И когда Алла в очередной раз прислала мне письмо с предложением литнегритянства, я ответила согласием. И она тотчас пообещала поговорить насчёт меня с издателем, у которого сейчас как раз случилась недостача в рабочей силе.
Отчётливо помню те летние выходные, когда я не расставалась со своим стареньким примитивным мобильным телефоном, ожидая звонка от издателя. «Мне нужна эта работа! Мне нужна эта работа, мненужна этаработа, мненужнаэтаработамнену…» Стоило мобильнику завибрировать на освещённой июльским солнцем скатерти, я подскочила и схватила его всей ладонью, точно прихлопнула гигантского шмеля. Голос в трубке был глуховатым и дребезжащим, я боялась что-то не расслышать и говорила громко, как бывает, когда плохо слышишь, ловила себя на этом, но невольно продолжала в том же духе. Главный редактор издательства назвал своё имя и отчество (я сразу же его повторила, чтобы не забыть, хотя даже если бы забыла, спросила бы у Аллы, ничего страшного) и назначил время собеседования.
И вот я здесь.
И колотится сердце в горле, когда я стою в этом утреннем всё нутро прохватывающем дворе и не могу сдвинуться с места.
Что со мной? Страшно, что ли? Ну да, знаю за собой такое: боюсь встречаться с новыми людьми, боюсь собственной неловкости, боюсь не попасть в тон, не понравиться… Но сейчас — вдобавок — кое-что иное. Как будто отправляюсь на конспиративную явку или бандитскую сходку. Втягиваюсь во что-то противозаконное… Как, какими словами говорить о работе, на которую меня нанимают? Произносить ли само это сакраментальное «литературный негр»? А вдруг первая встреча — проверка ещё и на умение держать язык за зубами, и если ляпну лишнее, то не получу работу? А я так уже её хочу! Как-никак, без малого две тысячи долларов, етить-колотить… А может, если не получу, это и к лучшему? Больше времени останется на собственные романы, которые всё-таки напечатают? Окончательно одуреваю от умопостроений — и, чтобы не длить эту
муку, сугубо на рефлексах поворачиваюсь и иду к двери подъезда.
Подъезд, где размещается издательство «Пегас-Пресс», выглядит совершенно обычно, за исключением контрольно-пропускного пункта — стеклянной будки, оклеенной, как и стены, рекламными проспектами, на которых теснятся гигантские пёстрые обложки. Показываю паспорт. Да, меня здесь ждут. Поднимаюсь на второй этаж. На лестничной площадке — высокое зеркало, в котором я мельком ловлю свой, довольно-таки бледный, вид: в чёрных брюках и великоватой чёрной шёлковой кофте, расписанной жёлтыми цветами, самое официальное, что нашлось в шкафу. И вот — после короткого предбанника — кабинет гендиректора, белый и просторный, с окном в свежерожденный летний день.

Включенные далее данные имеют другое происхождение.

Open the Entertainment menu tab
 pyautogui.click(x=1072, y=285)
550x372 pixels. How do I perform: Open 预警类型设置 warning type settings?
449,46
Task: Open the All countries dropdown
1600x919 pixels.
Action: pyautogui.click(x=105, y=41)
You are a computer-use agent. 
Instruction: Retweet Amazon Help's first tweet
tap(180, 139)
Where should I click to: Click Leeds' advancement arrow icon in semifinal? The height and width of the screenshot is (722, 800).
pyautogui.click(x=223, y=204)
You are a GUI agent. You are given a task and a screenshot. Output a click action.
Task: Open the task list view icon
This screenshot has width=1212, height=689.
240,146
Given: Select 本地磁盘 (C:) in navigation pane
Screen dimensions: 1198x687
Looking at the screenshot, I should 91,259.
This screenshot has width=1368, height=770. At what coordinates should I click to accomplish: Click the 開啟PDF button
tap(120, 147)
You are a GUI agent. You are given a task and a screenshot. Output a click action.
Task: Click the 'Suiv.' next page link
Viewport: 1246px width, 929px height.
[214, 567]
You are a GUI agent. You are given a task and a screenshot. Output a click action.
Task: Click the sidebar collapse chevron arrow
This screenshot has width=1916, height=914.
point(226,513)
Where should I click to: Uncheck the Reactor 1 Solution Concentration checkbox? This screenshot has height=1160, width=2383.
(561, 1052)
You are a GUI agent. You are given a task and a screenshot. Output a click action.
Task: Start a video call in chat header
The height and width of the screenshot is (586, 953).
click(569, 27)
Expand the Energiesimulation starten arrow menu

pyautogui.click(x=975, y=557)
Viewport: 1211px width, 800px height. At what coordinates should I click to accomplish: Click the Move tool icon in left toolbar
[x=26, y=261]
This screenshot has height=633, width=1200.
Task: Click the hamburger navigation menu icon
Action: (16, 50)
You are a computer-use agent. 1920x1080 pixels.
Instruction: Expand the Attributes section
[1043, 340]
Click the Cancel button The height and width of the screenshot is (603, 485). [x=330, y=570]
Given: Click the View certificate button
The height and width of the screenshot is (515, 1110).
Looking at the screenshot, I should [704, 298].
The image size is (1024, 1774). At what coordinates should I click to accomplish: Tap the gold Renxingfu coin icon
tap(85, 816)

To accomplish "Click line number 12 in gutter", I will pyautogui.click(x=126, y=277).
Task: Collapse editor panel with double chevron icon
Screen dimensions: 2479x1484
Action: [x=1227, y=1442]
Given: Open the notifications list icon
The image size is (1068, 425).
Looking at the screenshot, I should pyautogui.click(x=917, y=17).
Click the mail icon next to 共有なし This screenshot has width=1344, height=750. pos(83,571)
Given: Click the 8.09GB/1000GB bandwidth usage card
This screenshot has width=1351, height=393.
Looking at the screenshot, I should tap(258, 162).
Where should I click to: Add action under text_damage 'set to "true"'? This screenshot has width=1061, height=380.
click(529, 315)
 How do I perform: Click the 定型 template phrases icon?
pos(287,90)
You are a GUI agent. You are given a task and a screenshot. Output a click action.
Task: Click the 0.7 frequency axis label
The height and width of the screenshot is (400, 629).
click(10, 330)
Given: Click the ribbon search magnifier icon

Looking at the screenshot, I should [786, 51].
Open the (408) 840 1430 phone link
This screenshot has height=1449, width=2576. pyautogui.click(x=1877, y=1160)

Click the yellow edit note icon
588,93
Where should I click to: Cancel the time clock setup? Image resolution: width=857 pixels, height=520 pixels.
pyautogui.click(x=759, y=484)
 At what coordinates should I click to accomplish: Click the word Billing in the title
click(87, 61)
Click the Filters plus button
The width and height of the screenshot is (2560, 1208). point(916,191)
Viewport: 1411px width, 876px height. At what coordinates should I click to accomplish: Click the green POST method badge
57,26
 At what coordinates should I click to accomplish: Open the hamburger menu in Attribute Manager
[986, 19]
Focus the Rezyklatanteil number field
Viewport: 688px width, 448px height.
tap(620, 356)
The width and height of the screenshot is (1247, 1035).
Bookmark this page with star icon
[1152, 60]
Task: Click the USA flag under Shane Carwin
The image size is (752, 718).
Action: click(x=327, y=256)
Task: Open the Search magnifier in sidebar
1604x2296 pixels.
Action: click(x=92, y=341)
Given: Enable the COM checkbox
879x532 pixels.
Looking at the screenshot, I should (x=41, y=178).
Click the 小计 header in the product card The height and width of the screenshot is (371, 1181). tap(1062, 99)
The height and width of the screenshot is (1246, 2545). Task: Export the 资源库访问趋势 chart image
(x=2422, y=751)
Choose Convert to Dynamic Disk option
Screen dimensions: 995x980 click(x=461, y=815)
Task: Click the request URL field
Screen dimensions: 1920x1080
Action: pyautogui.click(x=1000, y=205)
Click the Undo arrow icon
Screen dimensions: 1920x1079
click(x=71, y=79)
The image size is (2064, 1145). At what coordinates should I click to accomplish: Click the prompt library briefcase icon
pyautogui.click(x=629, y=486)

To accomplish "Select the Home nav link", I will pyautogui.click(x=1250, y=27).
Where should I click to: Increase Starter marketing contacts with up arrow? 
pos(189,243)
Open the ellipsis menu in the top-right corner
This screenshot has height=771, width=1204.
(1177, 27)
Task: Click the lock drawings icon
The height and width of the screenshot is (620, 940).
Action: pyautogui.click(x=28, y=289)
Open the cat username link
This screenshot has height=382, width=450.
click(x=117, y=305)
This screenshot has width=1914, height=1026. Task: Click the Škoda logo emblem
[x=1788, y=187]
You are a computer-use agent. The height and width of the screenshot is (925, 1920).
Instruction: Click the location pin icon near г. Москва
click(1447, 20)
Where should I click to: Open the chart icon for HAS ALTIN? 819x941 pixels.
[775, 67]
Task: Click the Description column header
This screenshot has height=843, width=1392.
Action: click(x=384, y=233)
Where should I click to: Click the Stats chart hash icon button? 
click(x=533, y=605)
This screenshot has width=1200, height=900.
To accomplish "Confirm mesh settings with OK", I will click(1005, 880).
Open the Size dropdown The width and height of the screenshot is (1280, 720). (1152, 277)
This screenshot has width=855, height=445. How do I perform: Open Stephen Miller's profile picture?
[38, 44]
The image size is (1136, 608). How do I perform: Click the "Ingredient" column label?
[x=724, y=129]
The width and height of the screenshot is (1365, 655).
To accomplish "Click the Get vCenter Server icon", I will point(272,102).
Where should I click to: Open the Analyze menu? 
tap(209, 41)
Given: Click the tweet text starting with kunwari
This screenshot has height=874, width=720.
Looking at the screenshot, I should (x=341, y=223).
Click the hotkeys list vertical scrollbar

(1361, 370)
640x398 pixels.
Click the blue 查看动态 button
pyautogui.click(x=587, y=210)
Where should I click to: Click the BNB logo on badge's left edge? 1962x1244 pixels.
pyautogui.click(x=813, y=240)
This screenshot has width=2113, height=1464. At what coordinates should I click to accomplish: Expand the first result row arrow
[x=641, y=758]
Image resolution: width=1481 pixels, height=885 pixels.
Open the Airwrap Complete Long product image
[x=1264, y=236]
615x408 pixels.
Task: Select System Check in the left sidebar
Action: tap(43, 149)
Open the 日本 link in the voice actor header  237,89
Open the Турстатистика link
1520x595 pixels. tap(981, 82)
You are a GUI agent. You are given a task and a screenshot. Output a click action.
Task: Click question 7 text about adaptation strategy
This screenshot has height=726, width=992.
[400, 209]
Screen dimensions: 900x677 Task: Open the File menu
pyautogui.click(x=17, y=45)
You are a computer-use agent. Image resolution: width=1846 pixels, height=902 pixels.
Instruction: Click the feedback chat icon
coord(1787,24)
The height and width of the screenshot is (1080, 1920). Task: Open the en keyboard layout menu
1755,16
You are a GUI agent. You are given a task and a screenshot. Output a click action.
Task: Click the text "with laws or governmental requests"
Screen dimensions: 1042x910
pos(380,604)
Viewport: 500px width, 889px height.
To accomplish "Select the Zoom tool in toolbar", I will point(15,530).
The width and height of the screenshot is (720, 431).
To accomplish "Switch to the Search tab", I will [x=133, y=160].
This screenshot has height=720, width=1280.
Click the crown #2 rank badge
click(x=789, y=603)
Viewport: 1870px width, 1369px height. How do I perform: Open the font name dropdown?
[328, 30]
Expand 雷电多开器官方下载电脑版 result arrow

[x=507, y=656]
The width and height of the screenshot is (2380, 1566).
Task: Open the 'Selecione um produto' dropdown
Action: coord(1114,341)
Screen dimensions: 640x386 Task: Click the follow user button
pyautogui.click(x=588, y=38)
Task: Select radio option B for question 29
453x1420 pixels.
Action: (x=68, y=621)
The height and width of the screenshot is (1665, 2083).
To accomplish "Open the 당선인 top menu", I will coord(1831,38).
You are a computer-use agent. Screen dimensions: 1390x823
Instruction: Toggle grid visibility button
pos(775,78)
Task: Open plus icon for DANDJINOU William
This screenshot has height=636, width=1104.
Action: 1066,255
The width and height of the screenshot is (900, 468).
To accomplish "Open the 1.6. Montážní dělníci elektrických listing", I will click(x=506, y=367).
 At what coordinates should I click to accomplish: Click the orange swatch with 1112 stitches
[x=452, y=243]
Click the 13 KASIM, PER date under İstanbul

Знай я чуть больше о нравах и обычаях издательства, не стала бы во дворе топтаться: гендиректор является рано, раньше всех за исключением вахтера, и восемь часов утра — нормальное рабочее время. Но я пребывала в неведении. Как и гендиректор относительно меня. Он пригласил меня присесть и цепко вобрал глазами, задержав взгляд на моей трости. Я прислонила трость к стене рядом со стулом и уставилась на работодателя с большим интересом. По дребезжавшему в телефонной трубке голосу я вообразила его старым, исчезающе-тощим, как чахнущий над златом Кощей; в действительности кожаное гендиректорское кресло занимал лысоватый и седой, но крепкий и даже моложавый мужчина. Длинный хрящеватый нос, глаза темные, неяркие, но пронзительные. Померещилось, что на его аккуратную круглую лысину очень удачно легла бы чёрная ермолка, но, возможно, так действовало его имя.